Directions for this task: What you return must be the data below, word for word, without any images.

Data:
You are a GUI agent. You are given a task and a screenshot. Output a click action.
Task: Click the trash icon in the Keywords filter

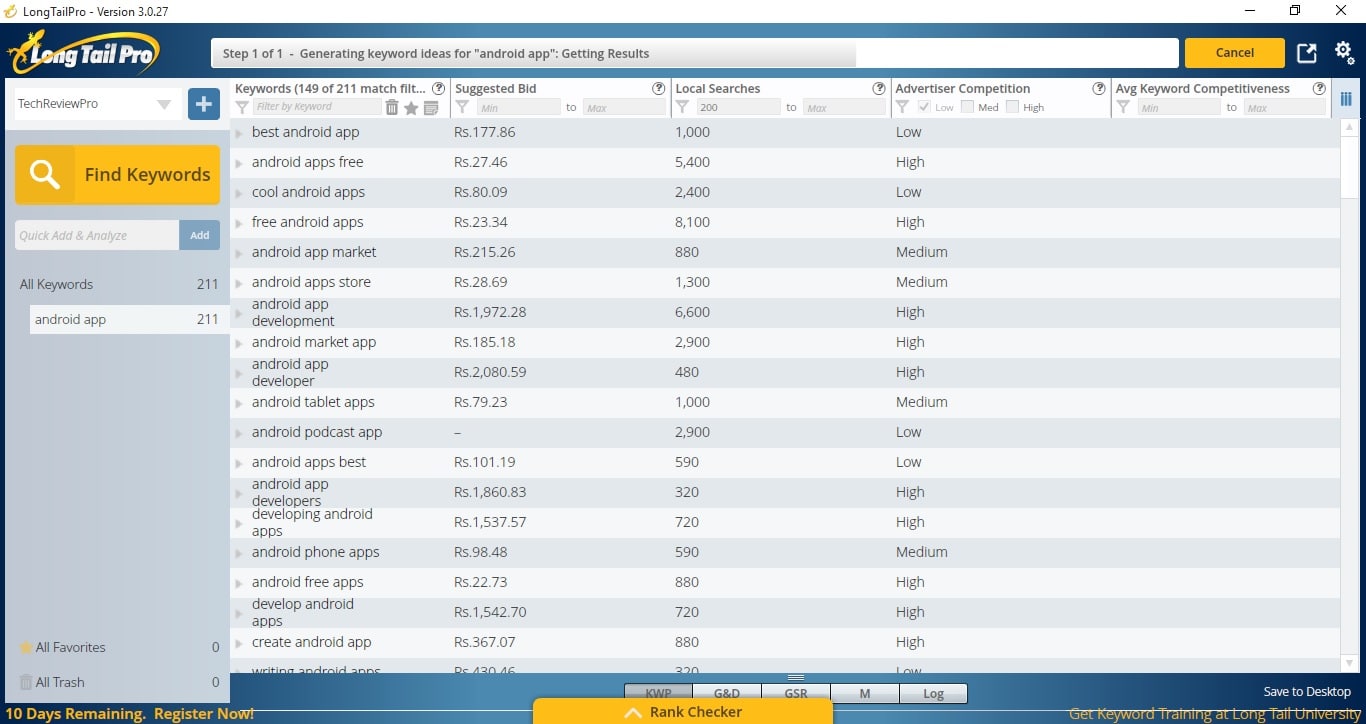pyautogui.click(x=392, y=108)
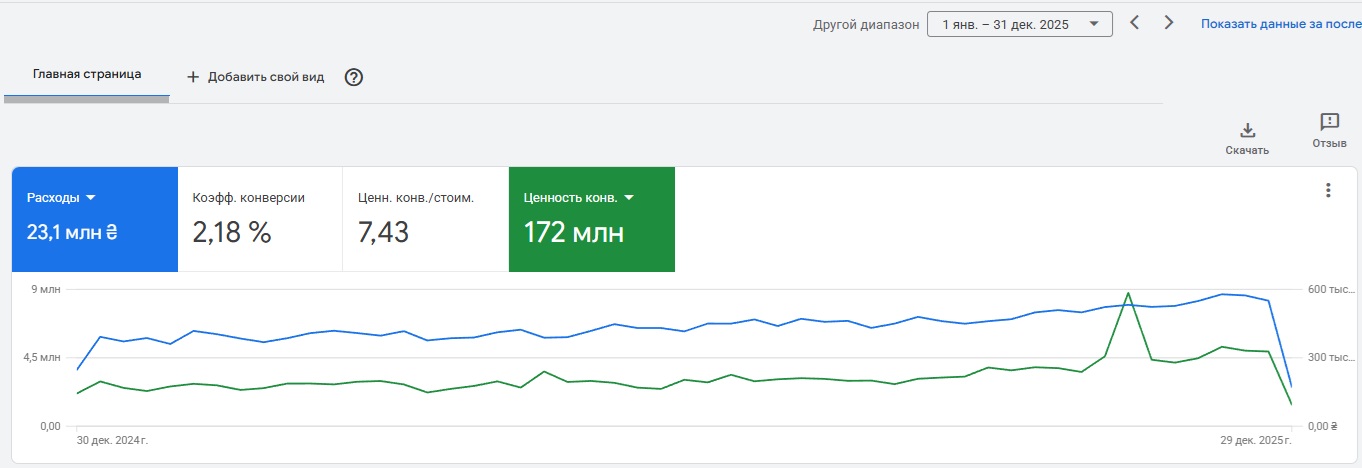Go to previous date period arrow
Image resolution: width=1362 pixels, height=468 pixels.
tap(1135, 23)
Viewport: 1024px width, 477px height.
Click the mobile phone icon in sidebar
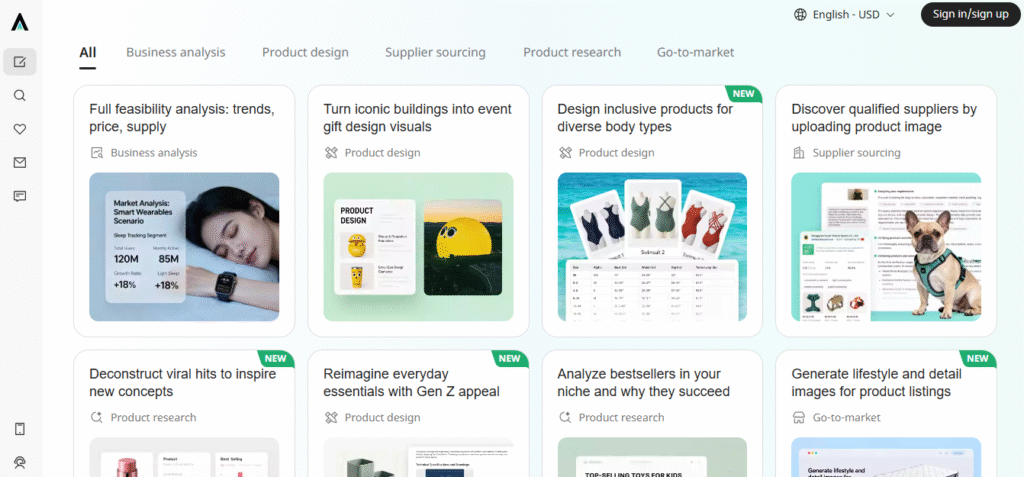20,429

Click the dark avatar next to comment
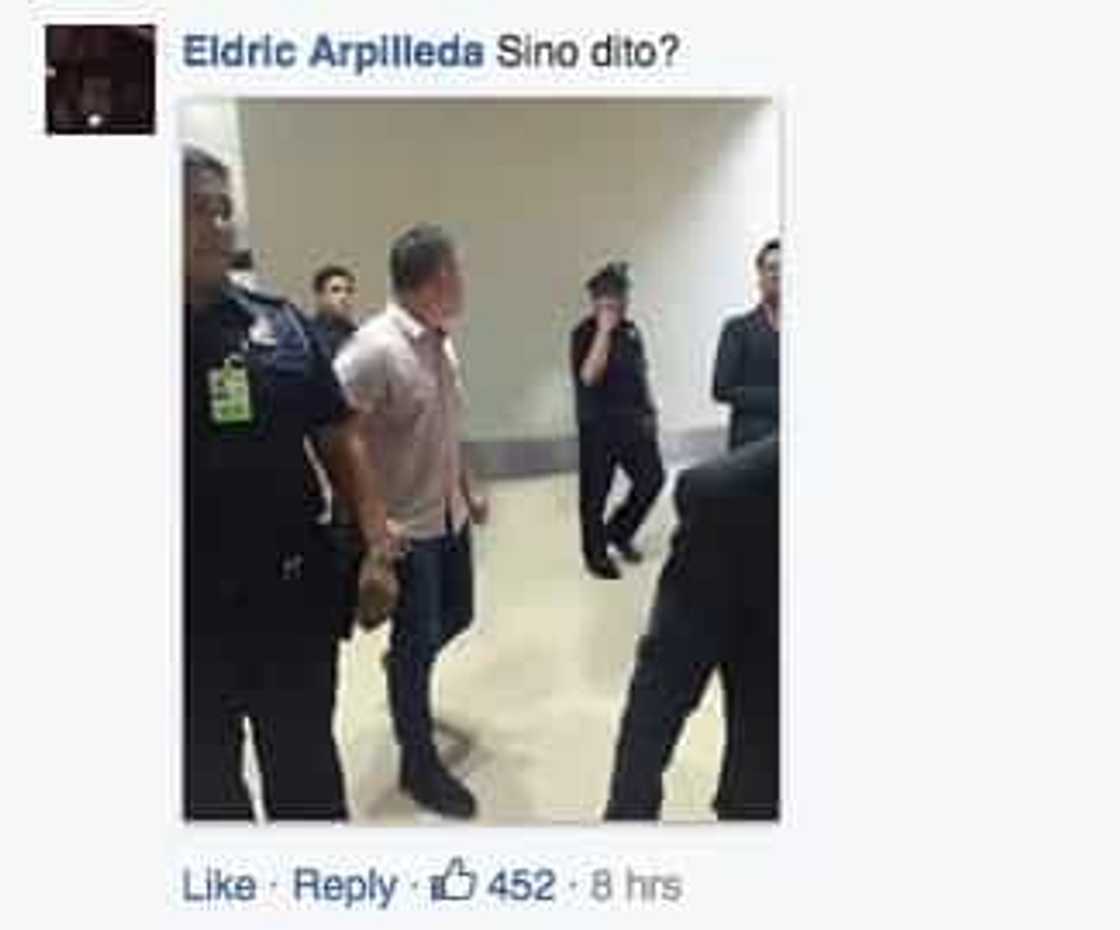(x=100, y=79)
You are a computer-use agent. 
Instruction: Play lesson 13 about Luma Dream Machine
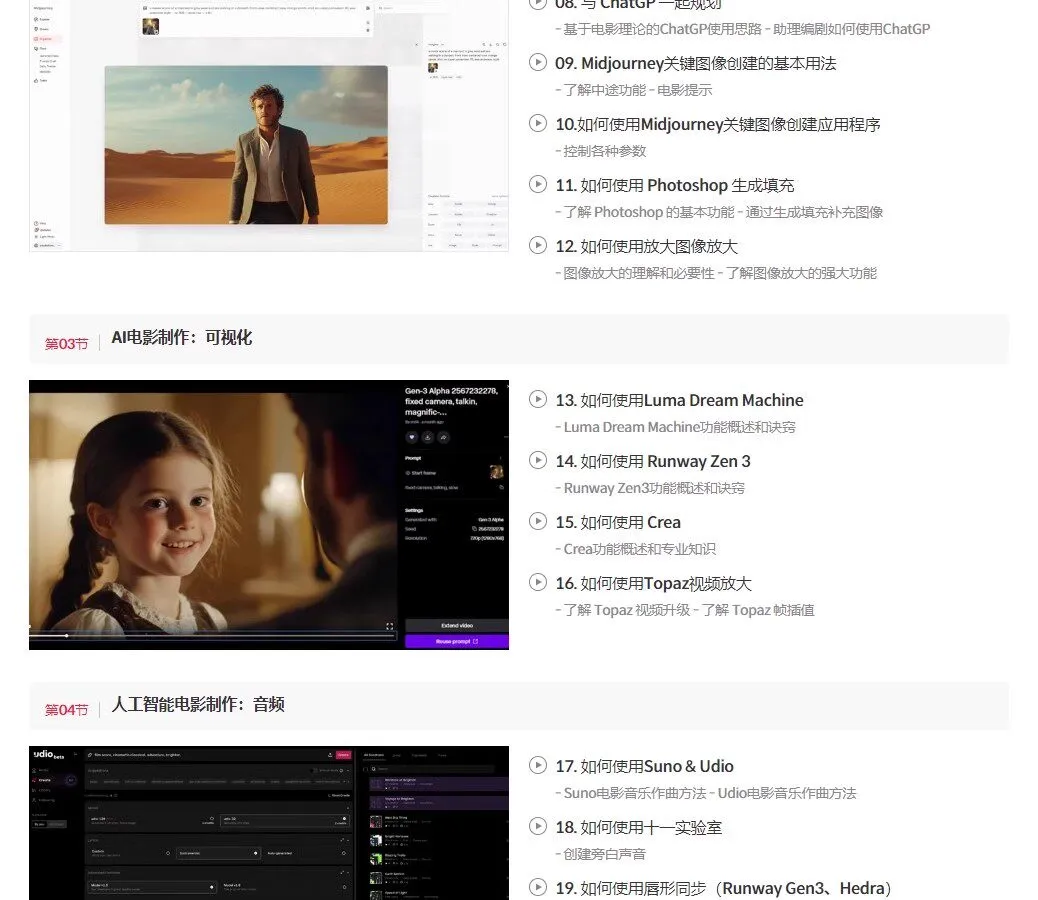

Answer below:
You are a GUI agent. You are given a task and a screenshot. Output a click action.
Task: Click the trash icon in the Keywords filter

pyautogui.click(x=392, y=108)
Go to previous date period arrow
Image resolution: width=1362 pixels, height=468 pixels.
tap(1135, 23)
Viewport: 1024px width, 477px height.
Click the mobile phone icon in sidebar
20,429

Click the dark avatar next to comment
(x=100, y=79)
You are a computer-use agent. 
Instruction: Play lesson 13 about Luma Dream Machine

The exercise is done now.